What does the author contrast with the cold, desolate setting?
  1. The life of the dogs
  2. The bright sunshine
  3. New growth on the ground
  4. Flowing lakes and rivers
4. 
In the paragraph that introduces the dogs and sleds, which element provides the most suspense?
  1. The lack of humans
  2. The long oblong box
  3. The other items on the sleds
  4. The dogs' appearance
5. 
What does the author mean in the first paragraph it says there's a laughter more terrible than sadness?



6. 
Which component of suspense does the passage demonstrate most?
  1. Include more promises and less action
  2. Put characters that readers care about in jeopardy
  3. Cut down on the violence
  4. Describe the setting of the story's climax before you reach it
7. 
The author paints the other two men as a picture of survival and shows they're healthy, strong, and will make it.
  1. True
  2. False
8. 
What was the oblong box?
  1. A casket
  2. A supply box
  3. A group of explosives
  4. The author doesn't give information to tell
9. 
Authors should use tone and mood to evoke suspense. How does this author use mood to evoke suspense?



10. 
Which quote from the passage goes against the overall mood?
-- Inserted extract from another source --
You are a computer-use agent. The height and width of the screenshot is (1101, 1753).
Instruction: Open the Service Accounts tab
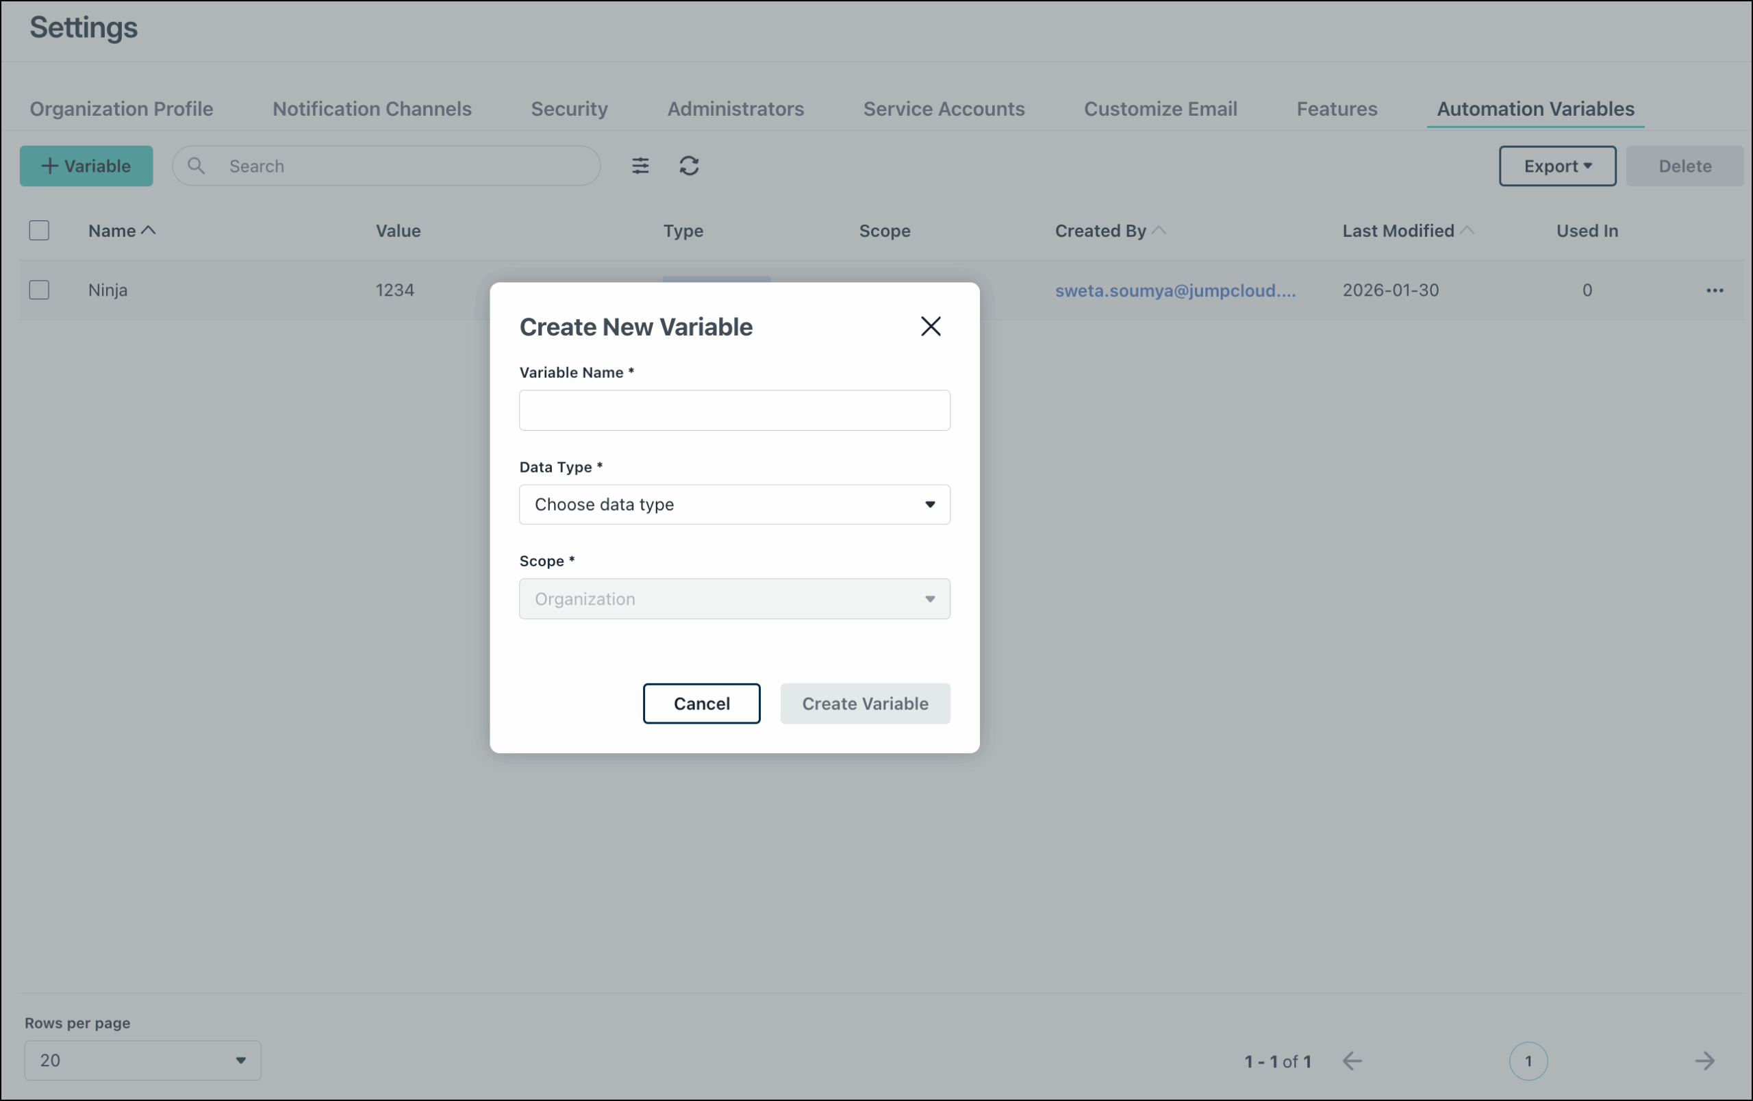click(943, 108)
  1. "This gave them the seeming of ghostly masques, undertakers in a spectral world at the funeral of some ghost."
  2. "But under it all they were men, penetrating the land of desolation and mockery and silence, puny adventurers bent on colossal adventure, pitting themselves against the might of a world as remote and alien and pulseless as the abysses of space."
  3. "On the sled, in the box, lay a third man whose toil was over, a man whom the Wild had conquered and beaten down until he would never move nor struggle again."
  4. "It freezes the water to prevent it running to the sea; it drives the sap out of the trees till they are frozen to their mighty hearts; and most ferociously and terribly of all does the Wild harry and crush into submission man - man who is the most restless of life, ever in revolt against the dictum that all movement must in the end come to the cessation of movement."